Monga Vishal, Evans Brian L
Xerox Innovation Group, El Segundo, CA 90245, USA.
IEEE Trans Image Process. 2006 Nov;15(11):3452-65. doi: 10.1109/tip.2006.881948.
We propose an image hashing paradigm using visually significant feature points. The feature points should be largely invariant under perceptually insignificant distortions. To satisfy this, we propose an iterative feature detector to extract significant geometry preserving feature points. We apply probabilistic quantization on the derived features to introduce randomness, which, in turn, reduces vulnerability to adversarial attacks. The proposed hash algorithm withstands standard benchmark (e.g., Stirmark) attacks, including compression, geometric distortions of scaling and small-angle rotation, and common signal-processing operations.
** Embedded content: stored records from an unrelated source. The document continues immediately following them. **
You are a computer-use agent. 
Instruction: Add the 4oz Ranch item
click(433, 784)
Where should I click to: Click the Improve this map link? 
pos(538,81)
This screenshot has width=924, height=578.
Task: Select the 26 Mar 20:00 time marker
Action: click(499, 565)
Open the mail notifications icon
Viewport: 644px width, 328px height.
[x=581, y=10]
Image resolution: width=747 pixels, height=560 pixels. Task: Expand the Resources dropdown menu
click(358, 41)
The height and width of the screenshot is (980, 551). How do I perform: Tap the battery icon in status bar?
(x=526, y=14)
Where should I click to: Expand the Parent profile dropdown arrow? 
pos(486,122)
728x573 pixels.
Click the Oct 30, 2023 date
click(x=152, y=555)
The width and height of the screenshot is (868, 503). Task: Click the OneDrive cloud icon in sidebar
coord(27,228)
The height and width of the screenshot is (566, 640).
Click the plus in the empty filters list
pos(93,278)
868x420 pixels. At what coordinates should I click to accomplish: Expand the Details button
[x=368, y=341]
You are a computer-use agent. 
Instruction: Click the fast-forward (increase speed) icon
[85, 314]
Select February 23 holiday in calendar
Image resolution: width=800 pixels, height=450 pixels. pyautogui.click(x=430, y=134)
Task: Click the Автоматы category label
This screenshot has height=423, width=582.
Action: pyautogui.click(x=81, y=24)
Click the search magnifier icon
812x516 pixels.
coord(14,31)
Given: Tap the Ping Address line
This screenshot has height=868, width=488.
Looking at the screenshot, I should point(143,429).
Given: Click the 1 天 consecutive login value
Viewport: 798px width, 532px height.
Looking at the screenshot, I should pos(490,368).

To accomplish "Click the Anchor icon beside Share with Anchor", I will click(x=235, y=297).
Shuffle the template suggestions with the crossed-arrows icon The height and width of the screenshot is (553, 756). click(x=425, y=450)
Content changing (malicious) manipulations of image data are also accurately detected. Detailed statistical analysis in the form of receiver operating characteristic (ROC) curves is presented and reveals the success of the proposed scheme in achieving perceptual robustness while avoiding misclassification.
我们提出了一种使用视觉上显著特征点的图像哈希范式。这些特征点在感知上不显著的失真下应基本保持不变。为满足这一要求,我们提出一种迭代特征检测器来提取显著的几何形状保留特征点。我们对导出的特征应用概率量化以引入随机性,这反过来又降低了对抗攻击的脆弱性。所提出的哈希算法能够抵御标准基准(如Stirmark)攻击,包括压缩、缩放和小角度旋转的几何失真以及常见的信号处理操作。图像数据的内容更改(恶意)操作也能被准确检测到。以接收者操作特征(ROC)曲线形式进行的详细统计分析表明,所提出的方案在实现感知鲁棒性同时避免误分类方面取得了成功。